John Lewis Partnership warns on profit margin despite sales rise over Christmas

Sales at the parent company of John Lewis and Waitrose grew over Christmas, but it warned profits will take a hit as it tries to remain competitive.

The John Lewis Partnership said sales were up 2.5 per cent year-on-year to £1.96 billion in the six week period ending December 30, which included both Christmas and Black Friday trading periods.

On their own, Waitrose’s sales rose 1.4 per cent year-on-year to £928 million as well as 1.5 per cent on a like-for-like basis, while the John Lewis department store chain saw sales grow 3.6 per cent year-on-year to £1.03 billion and 3.1 per cent on a like-for-like basis.

Of its department store chain, John Lewis Partnership said it outperformed the market by 4.5 per cent and Black Friday was John Lewis’ most successful sales day in its history and contributed to the biggest ever week of sales, up 7.2 per cent year-on-year.

However, partnership chairman Sir Charlie Mayfield has warned that full-year profits will be dented as a result of soaring costs linked to the devalued sterling and its commitment to being “never knowingly undersold” – the chain’s price matching promise.
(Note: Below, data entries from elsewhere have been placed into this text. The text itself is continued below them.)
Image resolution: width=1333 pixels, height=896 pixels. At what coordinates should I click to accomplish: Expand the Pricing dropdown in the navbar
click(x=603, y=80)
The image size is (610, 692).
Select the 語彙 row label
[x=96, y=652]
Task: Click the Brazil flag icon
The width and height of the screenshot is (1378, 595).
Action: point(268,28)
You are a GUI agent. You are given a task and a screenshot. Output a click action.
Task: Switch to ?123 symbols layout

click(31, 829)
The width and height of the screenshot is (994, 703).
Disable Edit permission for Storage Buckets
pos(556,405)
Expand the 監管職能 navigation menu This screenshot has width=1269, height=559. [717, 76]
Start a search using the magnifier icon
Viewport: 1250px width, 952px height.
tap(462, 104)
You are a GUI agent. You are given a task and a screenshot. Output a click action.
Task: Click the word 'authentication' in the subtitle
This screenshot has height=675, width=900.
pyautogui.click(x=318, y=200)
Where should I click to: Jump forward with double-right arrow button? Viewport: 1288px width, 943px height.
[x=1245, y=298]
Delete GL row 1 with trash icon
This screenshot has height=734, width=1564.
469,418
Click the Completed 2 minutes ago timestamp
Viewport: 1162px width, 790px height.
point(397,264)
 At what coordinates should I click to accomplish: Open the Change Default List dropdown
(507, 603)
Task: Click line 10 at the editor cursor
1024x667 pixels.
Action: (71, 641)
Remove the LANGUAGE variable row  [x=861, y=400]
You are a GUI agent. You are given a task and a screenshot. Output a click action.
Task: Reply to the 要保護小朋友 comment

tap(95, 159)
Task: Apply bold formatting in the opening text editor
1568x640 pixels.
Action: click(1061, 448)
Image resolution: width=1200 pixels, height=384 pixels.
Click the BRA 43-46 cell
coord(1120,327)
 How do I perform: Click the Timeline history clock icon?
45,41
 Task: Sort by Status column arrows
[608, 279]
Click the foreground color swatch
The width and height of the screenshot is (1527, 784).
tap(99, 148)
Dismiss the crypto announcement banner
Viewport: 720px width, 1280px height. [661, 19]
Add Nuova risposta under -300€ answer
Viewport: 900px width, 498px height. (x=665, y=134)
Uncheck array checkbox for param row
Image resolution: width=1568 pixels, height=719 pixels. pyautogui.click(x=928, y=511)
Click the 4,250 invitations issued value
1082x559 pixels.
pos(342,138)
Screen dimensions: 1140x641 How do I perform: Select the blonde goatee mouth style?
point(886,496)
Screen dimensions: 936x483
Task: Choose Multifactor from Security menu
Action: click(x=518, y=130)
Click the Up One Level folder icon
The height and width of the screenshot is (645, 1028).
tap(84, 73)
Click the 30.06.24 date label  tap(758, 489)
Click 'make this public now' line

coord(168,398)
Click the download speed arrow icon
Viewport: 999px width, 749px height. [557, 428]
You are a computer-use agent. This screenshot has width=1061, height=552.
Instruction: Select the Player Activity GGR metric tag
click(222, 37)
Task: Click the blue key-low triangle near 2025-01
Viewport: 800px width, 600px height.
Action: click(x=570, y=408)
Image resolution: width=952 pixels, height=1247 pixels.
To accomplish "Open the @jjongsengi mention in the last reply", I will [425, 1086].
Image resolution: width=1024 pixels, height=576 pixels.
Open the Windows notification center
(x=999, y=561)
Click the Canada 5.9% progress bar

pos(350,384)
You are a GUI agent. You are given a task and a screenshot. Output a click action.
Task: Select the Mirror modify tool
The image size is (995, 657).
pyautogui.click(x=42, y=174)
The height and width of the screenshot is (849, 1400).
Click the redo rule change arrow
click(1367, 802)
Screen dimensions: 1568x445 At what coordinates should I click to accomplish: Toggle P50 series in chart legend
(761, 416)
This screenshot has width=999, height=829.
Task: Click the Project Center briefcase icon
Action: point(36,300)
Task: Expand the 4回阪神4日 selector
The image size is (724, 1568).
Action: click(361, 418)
“The pressure on margin seen in the first half of the year has intensified because of our choice to maintain competitive prices, despite higher costs mainly due to the weaker exchange rate,” he said.

“This will negatively affect full-year financial results as indicated previously.”

Mayfield added that he expected trading to be “volatile” this year due to the economic environment and structural changes taking place in the retail industry.

The John Lewis Partnership will report its full year results ending January 27 on March 8.